> [INFORMATION SHOWN]
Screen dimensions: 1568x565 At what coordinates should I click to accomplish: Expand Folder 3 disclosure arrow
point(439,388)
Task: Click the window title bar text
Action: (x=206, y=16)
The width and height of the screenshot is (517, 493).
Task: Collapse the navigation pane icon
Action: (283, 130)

> [WHAT YOU HAVE TO DO]
An exact transcription of all the entries is needed.

> [YOUR RESPONSE]
Screen dimensions: 1568x565 At what coordinates should I click to accomplish: Expand Folder 3 disclosure arrow
point(439,388)
Task: Click the window title bar text
Action: (x=206, y=16)
The width and height of the screenshot is (517, 493).
Task: Collapse the navigation pane icon
Action: (283, 130)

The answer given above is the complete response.